Dünyada ve ülkemizdeki siyasal partileri incelediğinizde; geçmiş yüzyıldan farklı olarak bunların artık tek bir rengi temsil etmediklerini göreceksiniz. Her sol partide liberal unsurlar, her milliyetçi partide evrensel nitelikler var. Bu durum, giderek gelişiyor ve çeşitlilik gösteriyor. Artık siyasal unsurları siyah veya beyaz gibi kesin kategorilere ayırmak kolay değil.
Nasreddin Hoca’ya atfedilen bir hikâye var. Çocuklarından birisi tarlasına buğday ekmiştir ve bereket getirecek yağmurların gelmesini istemektedir. Hoca çocuğuna hak verir ve gönlüne göre yağmur yağmasını diler. Diğer çocuk ise çömlekçilik yapmaktadır. Çömleklerin biraz daha çabuk kuruması için güneşli havalar beklentisi içindedir. Hoca ona da hak verir ve hava durumunun gönlüne göre olmasını ister. Bu durumu göre karısı, bu çelişkiye işaret edince Hoca ona da hak verir.
Görüldüğü gibi; yaşamın pek çok alanında karşıtlıklar birlikte ve bir arada bulunuyorlar. Siyah ve beyaz, ışık ve gölge veya varlık ve yokluk gibi karşıtlıklar, yaşamın gerçekliğini birlikte oluşturuyorlar. Yaşam asla tek yönlü değil. Hem kişilik ve kimliğimizde hem de yaşadığımız çevrede karşıtlıklar, bir arada yaşamın gerçekliğini oluşturuyor. Hiç kimse sadece siyah ya da beyaz değil.
Yerel seçimler öncesinde sivil toplum kuruluşları ile birlikte tam gün süren ‘katılımcı demokrasi ve katılımcı bütçe’ konusunda bir çalıştay (atölye çalışması) yaptık. Bugün Brezilya’nın Porto Alegre kentinden başlayarak dalga dalga yayılan katılımcı bütçe anlayışı, yerel yönetim bütçelerinin oluşmasına halkın daha fazla katılımını öngörüyor. Hatta yerel yönetim bütçesinin yüzde 5-20’lik bir bölümü vatandaşlar ve sivil toplum kuruluşları tarafından yapılıyor.
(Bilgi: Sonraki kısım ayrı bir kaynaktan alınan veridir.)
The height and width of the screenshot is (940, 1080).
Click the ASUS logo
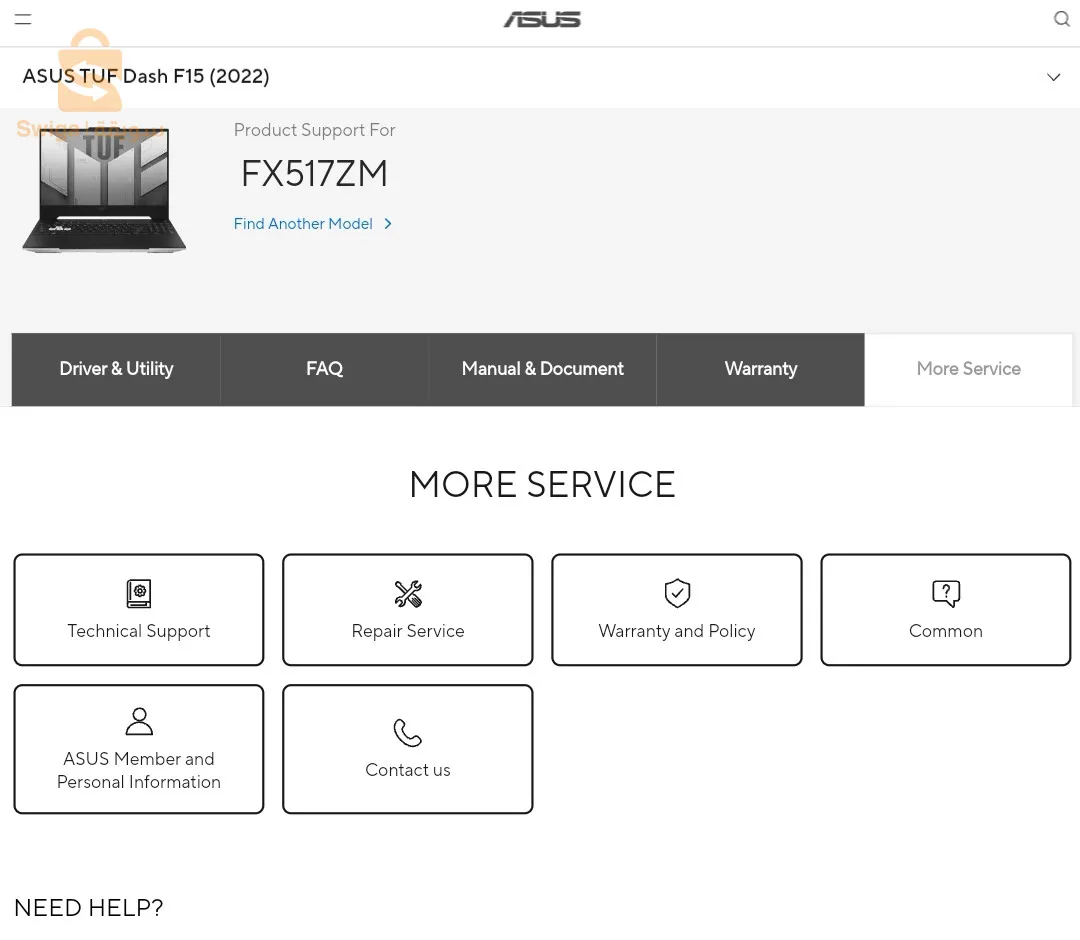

Katılımcı bütçe çalışmasında örneğin bir mahallede oturan vatandaşlar yapılmasını istedikleri projelere oy vererek önceliklerini belirtiyorlar. Diyelim ki; o mahallede öne çıkan 5 proje ve her proje için oy atmak üzere hazırlanmış bir sandık var. Her vatandaşa 10 tane oy pusulası veriliyor. Vatandaş, 10 tane oyunu 5 sandık arasında kendi önceliklerine göre paylaştırıp kullanıyor. Bir başka deyişle; tek bir projeyi seçmek yerine oylarını projeler arasında kendi önceliklerine göre paylaştırıyor. Örneğin 5 oyunu kanalizasyon projesi için, 3 tanesini çocuk oyun parkı için ve 2 tanesini yolların bakımı için kullanabiliyor.
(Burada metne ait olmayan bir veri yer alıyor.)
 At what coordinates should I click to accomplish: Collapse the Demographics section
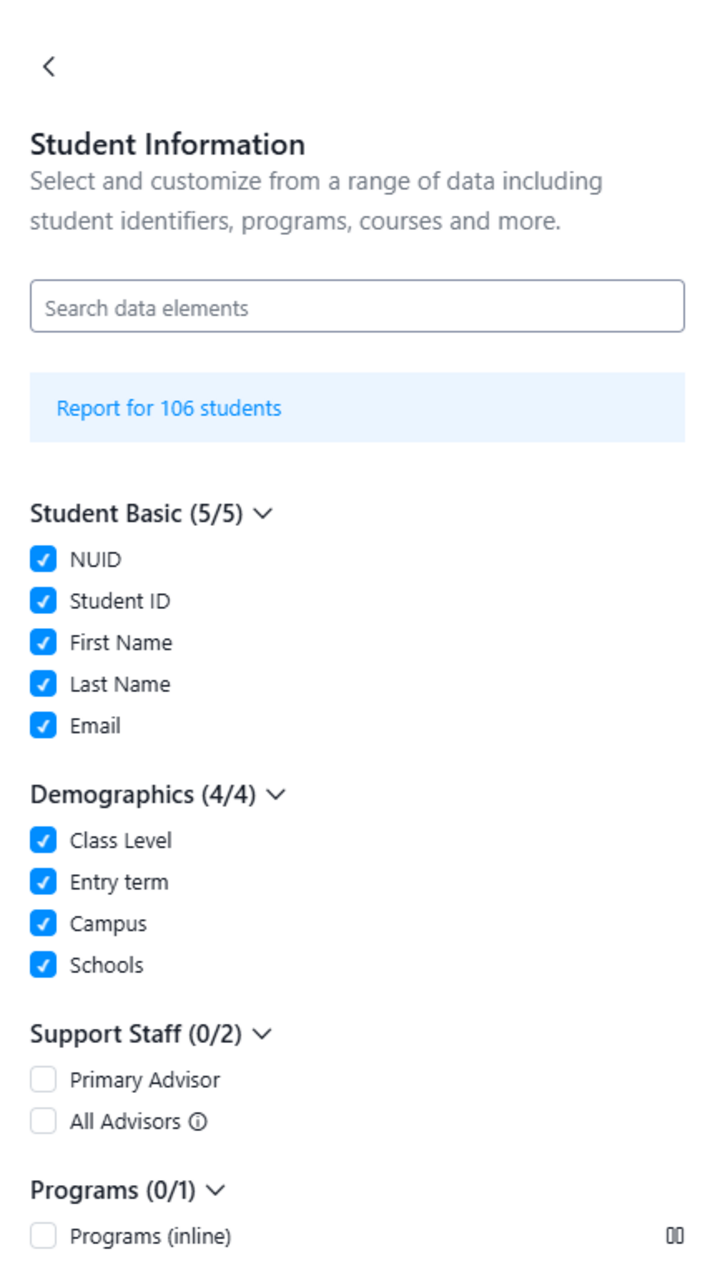(276, 795)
İsa’dan önce 4’üncü yüzyılda yaşamış Eski Yunanlı filozof Aristoteles (Aristo), ‘evet-hayır’, ‘var-yok’ veya ‘siyah-beyaz’ olarak örnekleyebileceğimiz ikili düşünce sistemini dillendiren kişidir. Ona göre bir şey, ‘ya böyledir ya da böyle değildir.’ 20’nci yüzyılın ikinci yarısı ise yaşamın bu denli basit olmadığını bize öğretmeye başladı. Bilim dünyası, 1965’te Azeri bilim adamı Lütfi Askerzade’nin ünlü ‘Bulanık Kümeler (Bulanık Mantık)’ makalesi ile yaşamın karmaşıklığını, karşıtlıkların birlikte ve aynı anda varlığını daha fazla tartışmaya başladı.
Dün Aristo mantığıyla ‘akıllı’ bulduğumuz her şey siyah ya da beyazdı. Bugün ise grilerin varlığını aklın mevcudiyeti olarak yorumluyoruz.